So I saw a note from another tech guy on World Backup Day (March 31st) and started wondering what it was and why we have it. Now, as an IT guy I see the point of it but let’s do some digging here.
World Backup Day has all the sounds of a greeting card holiday for the computer world. Backing up is always a good option so why do we declare a specific day just for backups? Well, awareness is a good starting point and we need to remind people to check and test their backups. Also, in the past, April 1st has been a target for some virus deployments so a backup check at the end of March also makes some sense from a preparedness standpoint. Besides, anything worth keeping is worth keeping in 2 places so let’s expand this to say backup and backup off site.
So we all know what a backup is and to check that it is working but is there evidence that we need to backup. I did some digging on the Internet and various sources all have different things to say about hard drive failure. I think the data in the Carnegie Mellon University study was the most cited but you can find others by Google and interpretations by the 100s. What I get from my quick look at the data is that the average user may have a 9% chance of drive failure in the first 5 years of use of any given hard drive. After 5 years of use it may go up to 25% chance of failure. The lesson here is keep data on newer hard drives.

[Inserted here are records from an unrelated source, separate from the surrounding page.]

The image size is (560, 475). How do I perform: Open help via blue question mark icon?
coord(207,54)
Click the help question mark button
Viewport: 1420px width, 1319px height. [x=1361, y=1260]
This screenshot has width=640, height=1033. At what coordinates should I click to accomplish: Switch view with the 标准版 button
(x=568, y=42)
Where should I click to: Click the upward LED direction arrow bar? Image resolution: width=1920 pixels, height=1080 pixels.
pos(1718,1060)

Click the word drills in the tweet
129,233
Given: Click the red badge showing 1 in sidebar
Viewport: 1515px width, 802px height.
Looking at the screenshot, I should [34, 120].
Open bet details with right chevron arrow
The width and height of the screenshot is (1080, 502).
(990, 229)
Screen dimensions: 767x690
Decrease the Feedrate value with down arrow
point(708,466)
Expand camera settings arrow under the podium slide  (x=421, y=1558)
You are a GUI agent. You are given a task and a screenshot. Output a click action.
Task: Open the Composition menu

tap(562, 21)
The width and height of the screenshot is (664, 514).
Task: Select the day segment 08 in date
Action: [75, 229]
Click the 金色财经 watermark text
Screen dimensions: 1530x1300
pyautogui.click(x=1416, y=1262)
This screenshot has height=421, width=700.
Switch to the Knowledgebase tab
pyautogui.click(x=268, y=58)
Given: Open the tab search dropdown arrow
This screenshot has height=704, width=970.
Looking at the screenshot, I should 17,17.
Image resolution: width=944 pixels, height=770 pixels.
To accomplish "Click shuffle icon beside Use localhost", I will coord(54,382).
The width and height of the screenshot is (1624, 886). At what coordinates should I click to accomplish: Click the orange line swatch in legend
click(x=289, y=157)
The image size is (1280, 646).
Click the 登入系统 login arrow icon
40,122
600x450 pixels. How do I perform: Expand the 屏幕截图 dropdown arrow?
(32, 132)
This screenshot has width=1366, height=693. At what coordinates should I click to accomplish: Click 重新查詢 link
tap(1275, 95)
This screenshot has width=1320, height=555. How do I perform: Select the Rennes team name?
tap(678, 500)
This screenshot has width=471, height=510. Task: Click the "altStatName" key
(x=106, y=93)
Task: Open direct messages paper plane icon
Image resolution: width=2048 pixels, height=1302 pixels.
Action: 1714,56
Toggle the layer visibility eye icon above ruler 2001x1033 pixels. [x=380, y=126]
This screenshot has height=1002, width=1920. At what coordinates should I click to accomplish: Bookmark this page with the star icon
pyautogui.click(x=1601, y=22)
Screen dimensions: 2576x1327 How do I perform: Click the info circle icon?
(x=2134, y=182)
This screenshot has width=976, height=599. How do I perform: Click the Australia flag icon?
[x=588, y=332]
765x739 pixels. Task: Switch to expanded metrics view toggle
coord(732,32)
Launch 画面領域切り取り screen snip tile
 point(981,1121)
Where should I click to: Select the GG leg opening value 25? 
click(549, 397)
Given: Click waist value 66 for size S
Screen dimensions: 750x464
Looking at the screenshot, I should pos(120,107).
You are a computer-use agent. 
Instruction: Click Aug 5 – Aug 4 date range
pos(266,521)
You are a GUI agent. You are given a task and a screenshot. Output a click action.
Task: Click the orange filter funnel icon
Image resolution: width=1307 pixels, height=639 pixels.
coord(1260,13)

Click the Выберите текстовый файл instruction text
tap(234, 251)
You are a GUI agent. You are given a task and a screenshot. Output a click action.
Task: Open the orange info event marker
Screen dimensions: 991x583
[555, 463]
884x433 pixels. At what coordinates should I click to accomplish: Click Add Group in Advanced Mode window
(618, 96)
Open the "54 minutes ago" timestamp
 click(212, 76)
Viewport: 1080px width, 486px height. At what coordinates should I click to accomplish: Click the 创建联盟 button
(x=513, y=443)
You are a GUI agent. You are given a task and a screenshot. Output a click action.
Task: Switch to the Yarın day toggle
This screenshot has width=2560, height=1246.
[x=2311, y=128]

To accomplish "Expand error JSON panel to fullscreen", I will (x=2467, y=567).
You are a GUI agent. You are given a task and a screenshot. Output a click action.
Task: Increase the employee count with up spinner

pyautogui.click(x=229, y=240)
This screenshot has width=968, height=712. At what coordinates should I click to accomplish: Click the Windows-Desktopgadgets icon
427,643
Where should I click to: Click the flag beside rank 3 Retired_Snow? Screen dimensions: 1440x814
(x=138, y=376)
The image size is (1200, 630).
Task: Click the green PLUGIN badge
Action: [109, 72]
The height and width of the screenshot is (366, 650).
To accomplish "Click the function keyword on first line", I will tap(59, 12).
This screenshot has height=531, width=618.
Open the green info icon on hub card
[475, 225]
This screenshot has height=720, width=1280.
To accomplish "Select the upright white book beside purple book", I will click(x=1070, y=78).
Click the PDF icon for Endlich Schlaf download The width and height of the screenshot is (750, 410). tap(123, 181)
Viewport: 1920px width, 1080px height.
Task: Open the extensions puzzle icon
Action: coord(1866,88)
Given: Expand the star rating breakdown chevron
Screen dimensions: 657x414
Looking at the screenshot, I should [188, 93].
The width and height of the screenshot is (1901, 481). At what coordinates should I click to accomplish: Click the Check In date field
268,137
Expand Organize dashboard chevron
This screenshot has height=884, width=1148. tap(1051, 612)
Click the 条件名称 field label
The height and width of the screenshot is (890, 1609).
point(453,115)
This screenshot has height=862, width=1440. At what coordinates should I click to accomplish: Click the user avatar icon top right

Let me take a further step and say a few words about what we see in the field. Machines older than 4 or 5 years make up a bulk of our calls for urgent support or clean up. The software loaded on them keeps growing and their load is much higher then when they were put in service. So yes, drives take more of a beating just from virtual memory use and overall reads and writes. But the machine as a whole becomes less efficient as a tool in the work place. When that happens we get more calls for service and your total cost of ownership for that one machine starts to sky rocket.
So please, backup your data and have that backup off site. The cost of off site backup makes good business sense. But also, look at the machines or devices that store your data and decide if now is a good time to update and upgrade. Data storage grows as files sizes get larger and drives need enough free space to cover your future needs.